Bill Morrison, 31-Jan-2005
www.traders101.com
There are a number of common theories and
misconceptions about opening gaps and how to trade them.
Trader Jack himself has always maintained that it is
wise to 'mind the gap', and strongly recommends not
dashing madly after a market powering away unless you
REALLY know what you are doing. We therefore felt it
might be useful to investigate common gap trading ideas
and comment on them for our readers at
www.traders101.com .
Here are the results of a study on the Nasdaq, including
every gap in the last 15 years. At first glance, the
Trader Jack rule 'never chase the gap' looks like a good
rule - over 70% of gaps get filled on the day they
occur, i.e. the the market falls back to the previous
day's close before the end of the session. Also worth
noting - the average size of a gap on the Naz (both long
and short) is just over 1.16%. As you might expect,
small gaps get filled more often than big gaps - there
is 'less work to do' for the market to reverse a small
gap.
Larger gaps have a tendency to stay open more than small
gaps - for example, a gap that is twice as large as the
average gap (2.33%) will typically remain open over 60%
during the session (although they may get closed again
the next day). Likewise, a gap 3 times the size of an
average gap will remain open almost 65% of the time on
the day. At the top of the scale, gaps that are 3.5%
larger than an average gap remain unfilled almost 90% of
the time on the day they occur. They may only get filled
21% of the time during the week, too!
This data tends to suggest that a reasonable gap trading
strategy might involve trading against (or 'fading')
small and average sized gaps, and to 'go with' a large
gap. So how does one implement such a system? Let's take
a closer look.
Given that we might want to consider fading a small gap,
we can give a it a bit of 'room' to develop before
committing to a trade - it is, after all, likely to come
back. The average trader seems to prefer watching the
first hour (the time when allegedly the 'silly' money
comes and goes), and then deciding on a trade. Within
this first hour, a small gap will often have 'settled',
or even begun the process of falling back towards the
previous close.

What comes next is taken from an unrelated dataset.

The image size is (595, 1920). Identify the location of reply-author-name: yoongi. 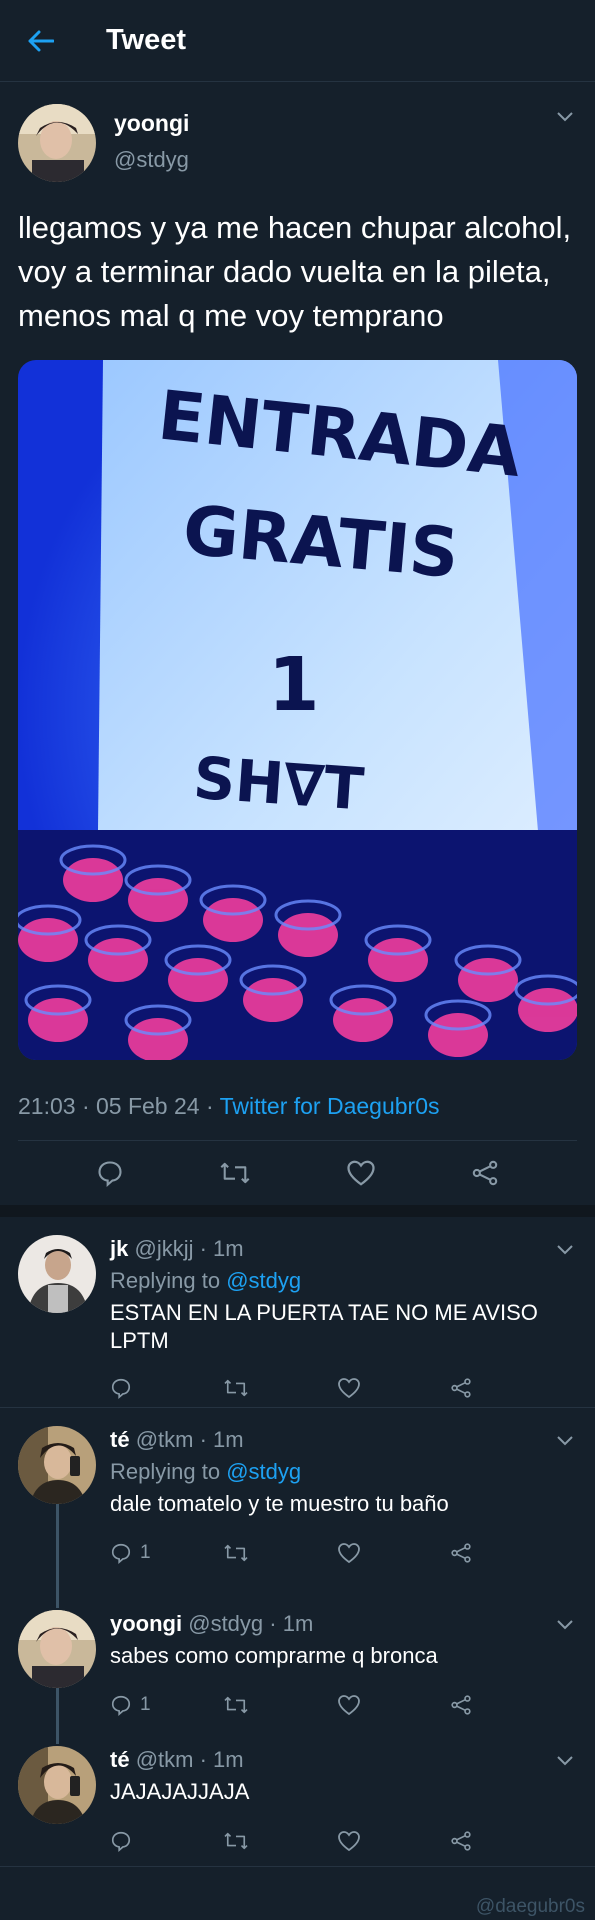
(146, 1624).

Whatever the situation, a 'range' will
have been defined by that first hour's action -
generally the strategy then would be to go long above
that range, and short below it.
With this in mind, it is helpful to consider the trading
on the basis of the '4 types' of gap that are generally
supposed to exist. The first of these is the 'Full Gap
Up'. This happens if the opening price is greater than
yesterday's high price - A big jump, in other words.
Likewise, a 'Full Gap Down' is when the opening price is
less than yesterday's low. A 'Partial Gap Up', on the
other hand, happens when today's opening price is higher
than yesterday's close, but NOT higher than yesterday's
high. In the same way, a 'Partial Gap Down' is when the
opening price is below yesterday's close, but NOT below
yesterday's low.
These 4 gap types each have a long and short trading
signal, giving us 8 gap trading strategies in total. All
are based on a gap trading strategy in which you wait 1
hour after the market open so a trading range can be
established. Trading before that time is up is possible,
although it involves more risk. As always, sensible
stoploss methods to minimize losses if things go wrong
are mandatory!
Full Gap Up
The Long trade - after 10:30 am, you know where the high
of the first hour has been. You then set a long (buy)

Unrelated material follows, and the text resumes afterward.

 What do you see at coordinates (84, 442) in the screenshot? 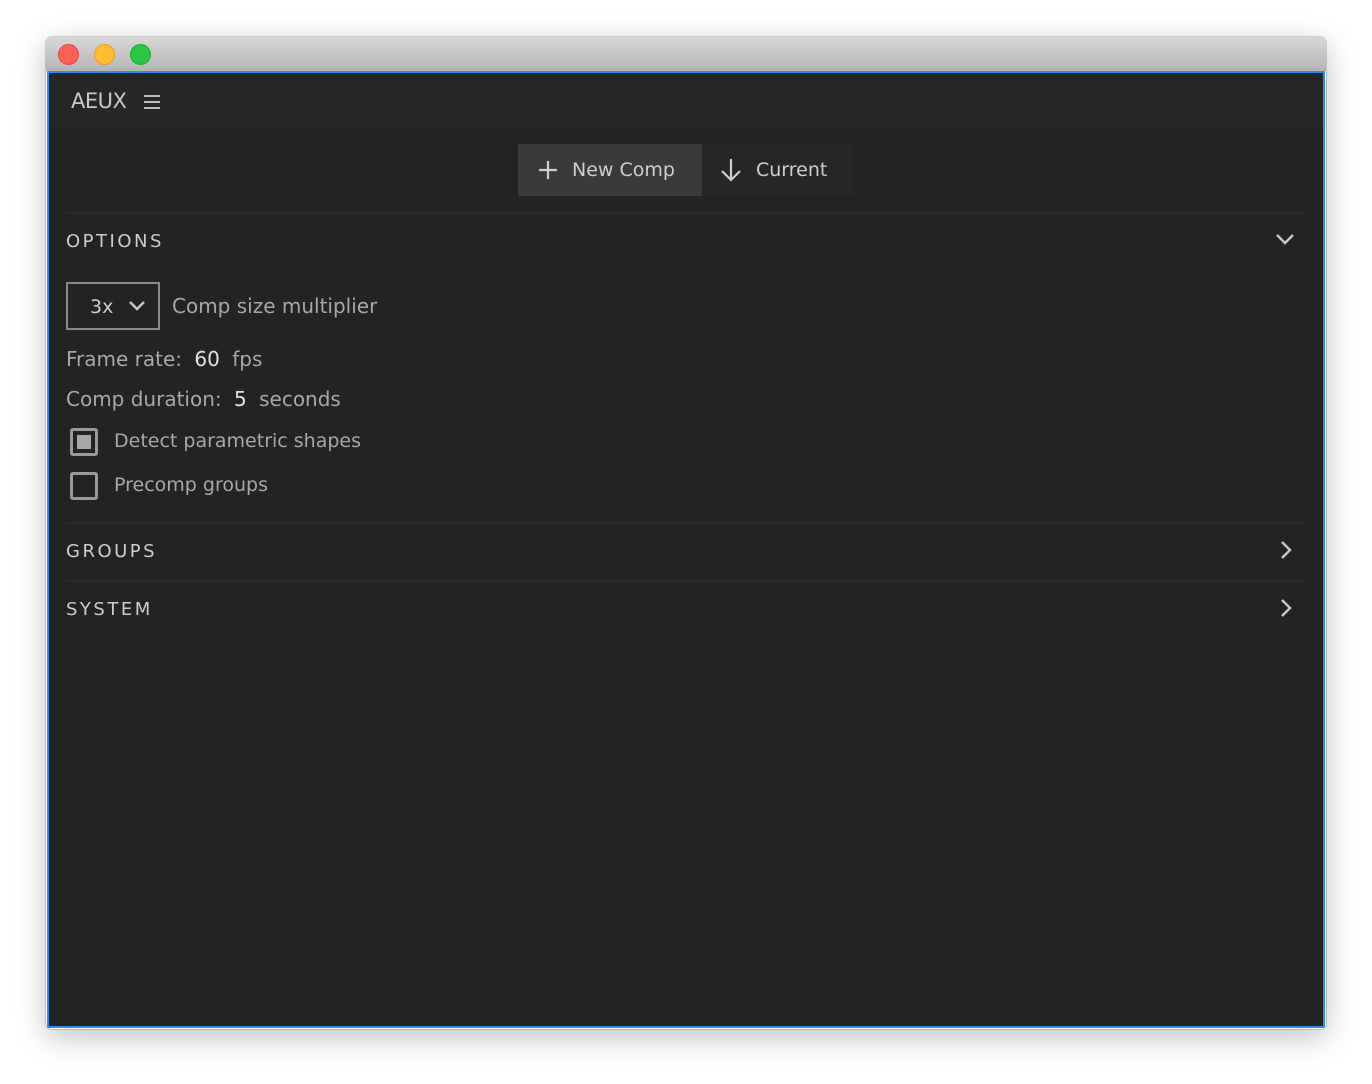
I see `detect-parametric-shapes-checkbox` at bounding box center [84, 442].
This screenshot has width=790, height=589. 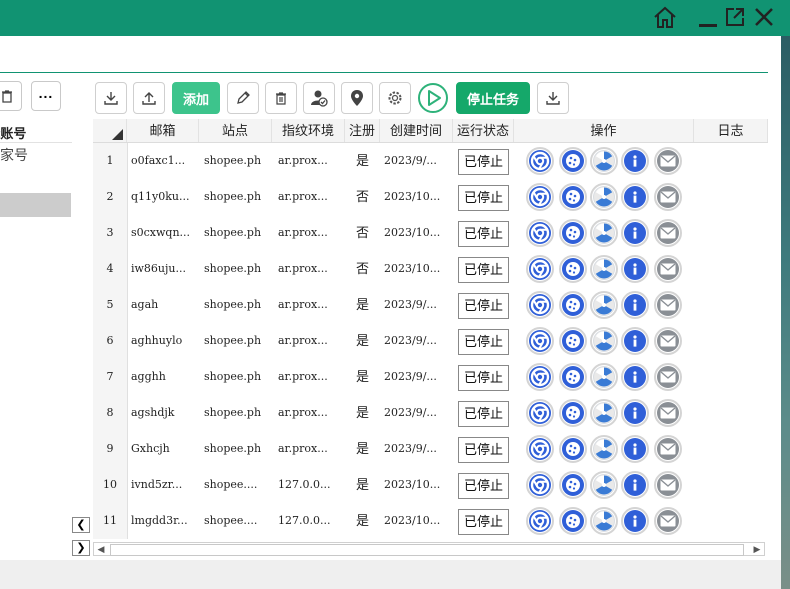 What do you see at coordinates (416, 130) in the screenshot?
I see `col-created: 创建时间` at bounding box center [416, 130].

stop 2 ticks above that high. ALWAYS use a trailing stop
to protect yourself if the trade goes live.
The Short trade - if the move has faltered, set a short
stop 2 ticks below the low formed in the first hour's
trading.
Full Gap Down
The Long trade - set a long stop 2 ticks above
yesterday's low. If the stock turns around, this will
put you in the right direction for the dead cat bounce.
The Short trade - set a short stop 2 ticks below the low
made in the first hour.
Partial Gap Up
The Long trade - set a long stop 2 ticks above the high
made in the first hour.
The Short trade - set a short stop 2 ticks below the low
set by the first hour of trading.
Partial Gap Down
The Long trade - set a buy stop 2 ticks above the high
formed by the first hour of trading.
The Short trade - set a short stop 2 ticks less than the
low made in the 1st hour of trading.
Confirmation - breaking of support or resistance levels
provides confirmations the move is valid.